John Berger (1926 – 2017) ha fallecido este lunes a los 90 años de edad. Su prolífica carrera le llevó a transitar por casi todos los géneros literarios, además de una más que interesante actividad artística, entre los que desatacó su faceta de pintor. En 1972 obtuvo el prestigioso premio Booker con su novela G (donó la mitad de la suma económica a las Panteras Negras) y elaboró uno de los ensayos más influyentes de los últimos cincuenta años “Modos de ver”.

Su actividad como crítico de arte ligado al pensamiento marxista fue el comienzo para muchos de sus seguidores de una lectura del arte desde una perspectiva política y social que desafiaba la aceptabilidad de las tradiciones dogmáticas habitualmente establecidas en los cenáculos prescriptores. Berger transitó desde el arte hasta la literatura, convirtiéndose en un intelectual único europeo, al que debemos novelas de una sutileza y modestia fuera de lo común, como King, que enseña una riqueza conceptual de deliciosa lectura. Originalísimo como pocos, huyendo de la verborrea narrativa tradicional en muchos de sus compatriotas, en donde el menos se convertía en un más mayúsculo y excelente, detallista y a veces inocente. Su ternura y romanticismo no eran antitéticos a una concepción racionalista muy anglosajona de sus modos literarios.

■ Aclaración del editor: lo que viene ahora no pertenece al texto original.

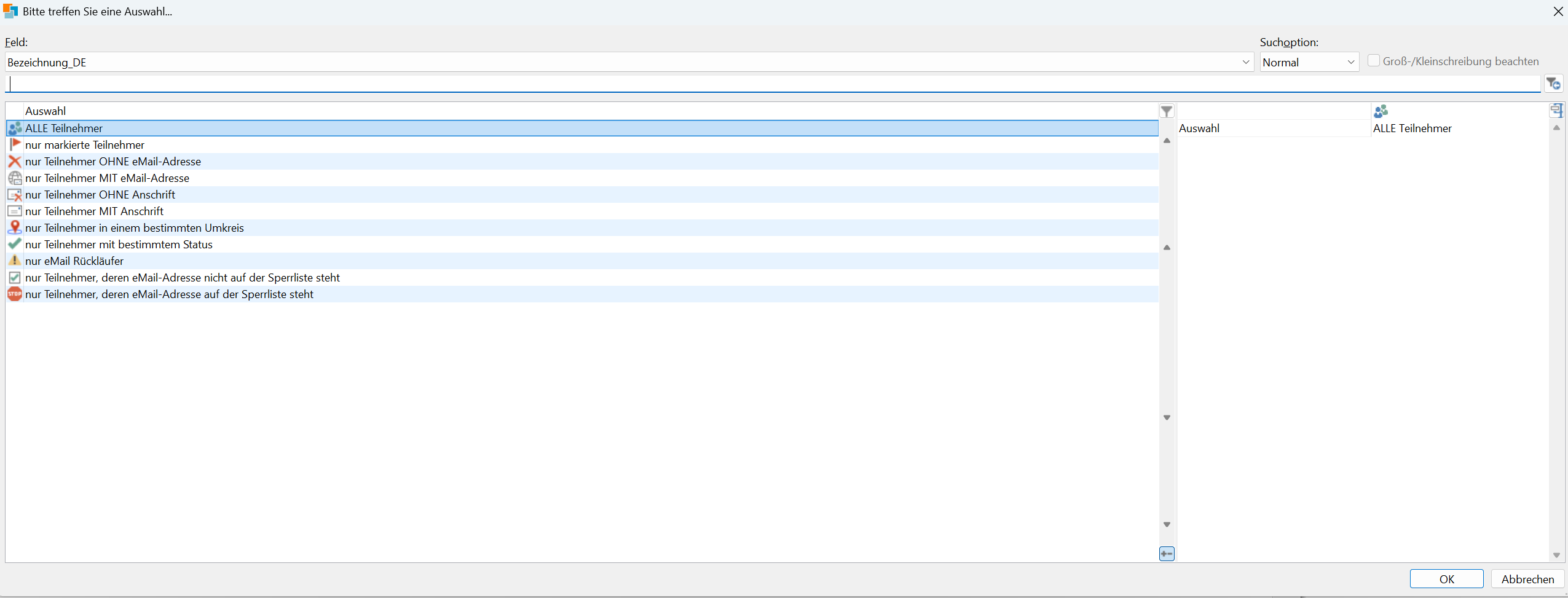Viewport: 1568px width, 598px height.
Task: Select 'nur Teilnehmer OHNE Anschrift' entry
Action: click(x=100, y=195)

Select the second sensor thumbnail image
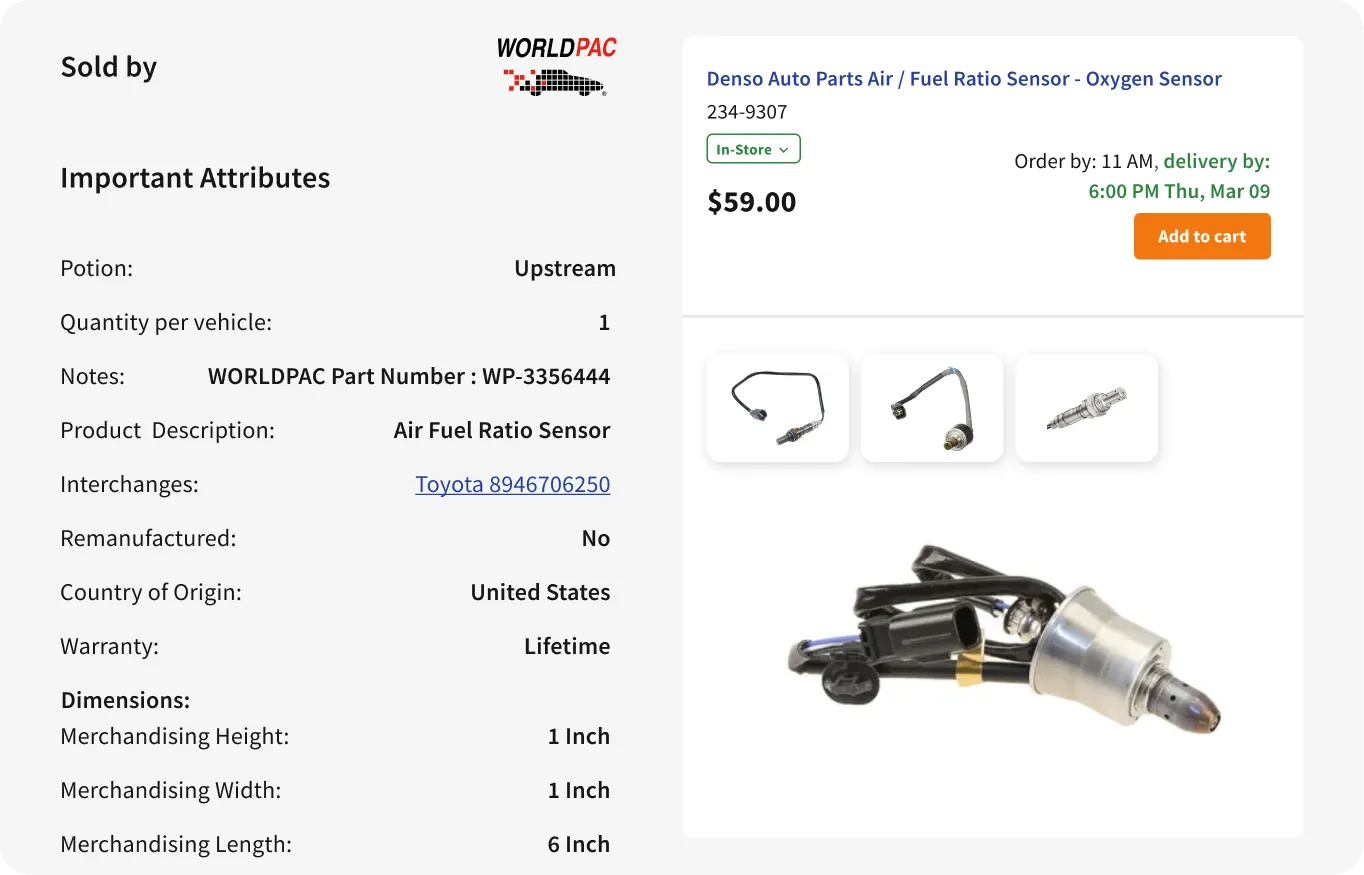[x=931, y=408]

            Modos de ver, fue un libro casi iniciático para una generación, una bella y sencilla reflexión sobre el arte y el efecto que causa en nuestra percepción de la vida. Fue capaz de transmitir su amor por el arte a otros muchos que no sentían ninguna afinidad por esta disciplina cultural. Sus críticas profundas y nada maximalistas fueron motivo de inspiración para una generación de jóvenes críticos y periodistas que acababan confesando la intensa influencia que había ejercido sobre ellos. Además, su gran intuición y formación intelectual le hizo descubrir algunos talentos, como el español Juan Muñoz.

En los últimos años, Berger demostró una su preocupación por la complicadísima situación de los emigrantes, desde la finalización de la Segunda Guerra Mundial, acrecentada hoy, y la respuesta decepcionante que Europa ha demostrado ante la gravedad del problema (Trilogía De sus fatigas). Interpreta los hechos como una consecuencia del actual capitalismo que ha dejado de ser un instrumento a convertirse en un fin en sí mismo, la eterna pregunta sobre quien tiene el gobierno y quien tiene el poder; el sistema acaba por engullir a la clase dirigente mundial.

Sus artículos, ensayos y críticas, le convierten en uno de los pensadores más lúcidos y coherentes de la contemporaneidad, heredero intelectual de W. Benjamin, cuestiona la pérdida de la inmanencia de la obra de arte por la aparición e irrupción de otros métodos de contemplación y de producción de la misma, como la fotografía, el cine, la tecnología, que han minimizado el carácter único de los objetos. Tal vez por eso amara entre todas las disciplinas el dibujo, la simpleza del trazo y la verdad que exhibe. Una verdad que no es más que coherencia.